Letter
分子生物学:BRCA1の動員が停止中のRNAポリメラーゼのMYCNによる蓄積を制限する
Nature 567, 7749 doi: 10.1038/s41586-019-1030-9
MYCは発がん性転写因子で、活性なプロモーターに広く結合し、RNAポリメラーゼII(RNAPII)による転写伸長を促進する。パラログタンパク質であるMYCNの発現が脱調節すると、神経細胞性腫瘍や神経内分泌腫瘍の発生が引き起こされ、これらは予後が特に悪いことが多い。今回我々は、ヒト神経芽細胞腫でMYCNを活性化すると、MYCの場合と同様に、プロモーターからのRNAPIIの遊離が誘発されることを明らかにする。転写停止部位からのRNAPIIの遊離(停止解除)が失敗すると、MYCNはBRCA1をプロモーター近接領域へと引き寄せる。停止したRNAPIIのMYCNに依存した蓄積はBRCA1の動員によって防がれ、MYCNによる転写活性化が促進される。これは、BRCA1がmRNAキャップ除去複合体を安定化し、MYCNがプロモーター近接領域でのRループ形成を抑制できるようにするという機構を介して起こる。
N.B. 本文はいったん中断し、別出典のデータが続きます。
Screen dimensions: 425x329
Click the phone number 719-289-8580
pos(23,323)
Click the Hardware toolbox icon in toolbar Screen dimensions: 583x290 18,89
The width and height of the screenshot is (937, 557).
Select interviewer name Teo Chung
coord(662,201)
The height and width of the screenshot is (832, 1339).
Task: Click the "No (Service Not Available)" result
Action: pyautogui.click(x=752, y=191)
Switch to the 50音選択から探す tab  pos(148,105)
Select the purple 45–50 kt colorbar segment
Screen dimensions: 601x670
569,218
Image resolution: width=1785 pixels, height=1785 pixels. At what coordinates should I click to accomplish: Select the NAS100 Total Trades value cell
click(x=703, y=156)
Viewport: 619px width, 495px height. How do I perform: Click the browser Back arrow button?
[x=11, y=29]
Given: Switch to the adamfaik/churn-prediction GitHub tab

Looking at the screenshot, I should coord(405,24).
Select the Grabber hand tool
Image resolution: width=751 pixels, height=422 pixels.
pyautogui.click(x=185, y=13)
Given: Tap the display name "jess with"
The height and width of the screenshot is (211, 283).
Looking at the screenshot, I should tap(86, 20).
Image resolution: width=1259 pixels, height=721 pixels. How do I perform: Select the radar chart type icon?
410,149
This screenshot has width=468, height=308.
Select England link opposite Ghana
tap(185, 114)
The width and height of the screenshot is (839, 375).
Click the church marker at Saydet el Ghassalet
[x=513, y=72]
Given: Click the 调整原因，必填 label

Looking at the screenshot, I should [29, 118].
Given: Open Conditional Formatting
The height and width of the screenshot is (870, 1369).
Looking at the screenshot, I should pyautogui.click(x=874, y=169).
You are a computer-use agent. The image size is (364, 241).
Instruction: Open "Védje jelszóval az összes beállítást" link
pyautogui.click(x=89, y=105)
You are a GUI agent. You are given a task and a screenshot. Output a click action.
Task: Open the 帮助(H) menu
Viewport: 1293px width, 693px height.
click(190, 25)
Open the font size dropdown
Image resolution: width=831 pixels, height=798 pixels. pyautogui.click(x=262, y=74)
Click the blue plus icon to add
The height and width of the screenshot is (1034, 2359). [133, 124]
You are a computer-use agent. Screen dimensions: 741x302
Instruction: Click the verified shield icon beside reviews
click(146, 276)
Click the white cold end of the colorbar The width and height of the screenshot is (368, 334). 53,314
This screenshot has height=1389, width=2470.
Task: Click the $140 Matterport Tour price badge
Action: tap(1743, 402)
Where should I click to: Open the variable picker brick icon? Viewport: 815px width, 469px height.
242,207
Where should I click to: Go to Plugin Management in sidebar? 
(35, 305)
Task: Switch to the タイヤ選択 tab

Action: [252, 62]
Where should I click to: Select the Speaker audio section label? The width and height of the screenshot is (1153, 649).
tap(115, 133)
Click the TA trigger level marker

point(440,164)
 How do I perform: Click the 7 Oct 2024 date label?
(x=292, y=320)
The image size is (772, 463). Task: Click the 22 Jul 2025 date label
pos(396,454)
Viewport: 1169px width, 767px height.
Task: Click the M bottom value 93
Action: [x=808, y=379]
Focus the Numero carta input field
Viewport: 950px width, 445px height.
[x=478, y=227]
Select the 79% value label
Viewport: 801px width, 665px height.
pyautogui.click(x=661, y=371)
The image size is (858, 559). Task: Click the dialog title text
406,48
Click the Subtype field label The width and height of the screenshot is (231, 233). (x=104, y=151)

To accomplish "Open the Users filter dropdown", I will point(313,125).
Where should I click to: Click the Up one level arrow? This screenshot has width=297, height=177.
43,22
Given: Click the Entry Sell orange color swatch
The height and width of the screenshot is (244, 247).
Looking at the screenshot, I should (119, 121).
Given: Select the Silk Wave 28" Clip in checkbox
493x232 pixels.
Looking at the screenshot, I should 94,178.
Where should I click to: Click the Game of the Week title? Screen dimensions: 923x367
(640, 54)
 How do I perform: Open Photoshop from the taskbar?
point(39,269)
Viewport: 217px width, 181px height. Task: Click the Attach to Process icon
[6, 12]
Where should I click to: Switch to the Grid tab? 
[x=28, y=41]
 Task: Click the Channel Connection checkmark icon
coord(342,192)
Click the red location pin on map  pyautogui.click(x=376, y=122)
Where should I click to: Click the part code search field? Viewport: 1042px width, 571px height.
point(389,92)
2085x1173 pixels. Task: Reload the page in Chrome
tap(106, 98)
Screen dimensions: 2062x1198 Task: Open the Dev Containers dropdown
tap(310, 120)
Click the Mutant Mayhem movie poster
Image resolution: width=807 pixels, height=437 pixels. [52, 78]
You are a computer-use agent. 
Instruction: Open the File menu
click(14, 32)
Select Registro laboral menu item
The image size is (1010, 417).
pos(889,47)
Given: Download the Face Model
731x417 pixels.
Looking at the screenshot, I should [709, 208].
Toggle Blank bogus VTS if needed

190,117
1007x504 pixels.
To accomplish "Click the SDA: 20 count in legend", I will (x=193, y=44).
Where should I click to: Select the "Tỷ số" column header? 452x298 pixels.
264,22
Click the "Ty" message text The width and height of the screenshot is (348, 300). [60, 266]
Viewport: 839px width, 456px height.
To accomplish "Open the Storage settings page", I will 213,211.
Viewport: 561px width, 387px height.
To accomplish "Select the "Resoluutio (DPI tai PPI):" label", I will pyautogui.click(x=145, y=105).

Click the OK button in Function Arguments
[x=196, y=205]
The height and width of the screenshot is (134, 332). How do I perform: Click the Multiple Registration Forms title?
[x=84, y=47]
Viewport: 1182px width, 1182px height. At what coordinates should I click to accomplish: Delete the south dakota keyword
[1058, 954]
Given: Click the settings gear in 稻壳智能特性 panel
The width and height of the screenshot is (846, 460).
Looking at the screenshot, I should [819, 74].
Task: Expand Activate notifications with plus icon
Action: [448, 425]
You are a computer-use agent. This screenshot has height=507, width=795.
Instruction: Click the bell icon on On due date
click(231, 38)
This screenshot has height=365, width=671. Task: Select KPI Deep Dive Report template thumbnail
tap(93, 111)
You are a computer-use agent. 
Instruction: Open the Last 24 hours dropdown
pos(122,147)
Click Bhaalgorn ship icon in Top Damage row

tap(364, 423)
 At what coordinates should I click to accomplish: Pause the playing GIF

BRCA1の動員にはユビキチン特異的プロテアーゼUSP11が必要で、MYCNのThr58が脱リン酸化されるとUSP11が特異的にMYCNに結合する。USP11、BRCA1、MYCNはクロマチン上で互いを安定化し合い、プロテアソームによるMYCNの分解を防いでいる。BRCA1は発生早期にニューロン前駆細胞で高度に発現されていて、MYCはMYCNほどBRCA1動員能力がない。従って今回の知見は、細胞系譜特異的なストレス応答によって、MYCNが引き起こす腫瘍が脱調節したRNAPII機能に対処可能となることを示している。